Talvez a explicação para isso tudo esteja exatamente na natureza da morte. Talvez a proximidade da morte revele quem nós realmente somos. No caso de Darwin, revelou o quanto ele sentiu ao longo de toda a sua vida essa necessidade de Deus. No caso de Davi, revelou o quanto ele aprendeu a confiar em Deus durante toda a sua vida.
É por isso que Deus é a lógica da minha vida. O pai da evolução foi tão inteligente, mas ao mesmo tempo tão limitado racionalmente, a ponto de ignorar suas próprias necessidades. Aprendi por meio disso que tentar trocar Deus por uma simples engabelança não faz o mínimo sentido, a maior demonstração de inteligência está em entender nossas próprias limitações e o quanto dependemos de um Ser superior a nós mesmos para suprir nossas necessidades.
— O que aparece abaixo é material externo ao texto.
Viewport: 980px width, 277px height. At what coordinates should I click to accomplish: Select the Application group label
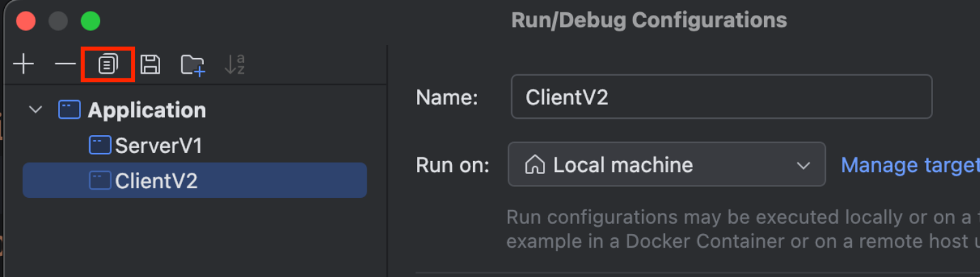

quinta-feira, 6 de outubro de 2011

Eu já não sinto mais medo

Fui dormir preocupada.. Era mais um desses dias em que a gente tem mil e uma perguntas, e nenhuma resposta...
Peguei no sono, e sonhei que estava em um lugar escuro... Neste lugar chovia, e caiam raios por todas as partes. Vi que todas as pessoas estavam lá. Eu senti medo, senti angústia, e achei que eu estava perdida em um labirinto escuro, sem ter qualquer perspectiva de encontrar a saída. Foi nesta situação que alguém me disse que eu não precisaria ficar ali, porque quando eu leio o que Deus tem pra me dizer através da bíblia, eu sou "transportada" para outro ambiente.
Depois de ouvir isso, Deus apareceu -eu não O vi mas sabia que era ele-, e me levou pra um lugar seguro. As chuvas deixaram de existir, os raios já não caiam perto de mim, não havia escuridão, e não havia medo. Eu senti paz.
Em meio a essa paz, ouvi a voz de Deus, que me disse as seguintes palavras: "Amanda, não tenha medo, o que é dificíl pras pessoas, não será difícil pra você, porque eu estou contigo."

E todas as vezes em que eu me questiono, me preocupo com a vida, e com meus sonhos, todas as vezes em que tenho tantas perguntas e poucas respostas, eu ouço Deus me dizer essas palavras. De forma, que eu já não sinto mais medo, porque eu sei que eu tenho um Deus em quem eu posso confiar, Ele é a minha resiliência, é a força que me mantém de pé apesar dos problemas que eu possa enfrentar.
"Não tenha medo o que é difícil pras pessoas não é difícil pra você porque eu estou contigo". É essa a força que me faz continuar. É a certeza que eu tenho de que Deus tem um propósito pra minha vida, é a convicção de que a minha vida não é apenas uma existência sem nenhum sentido. Eu já não sinto mais medo.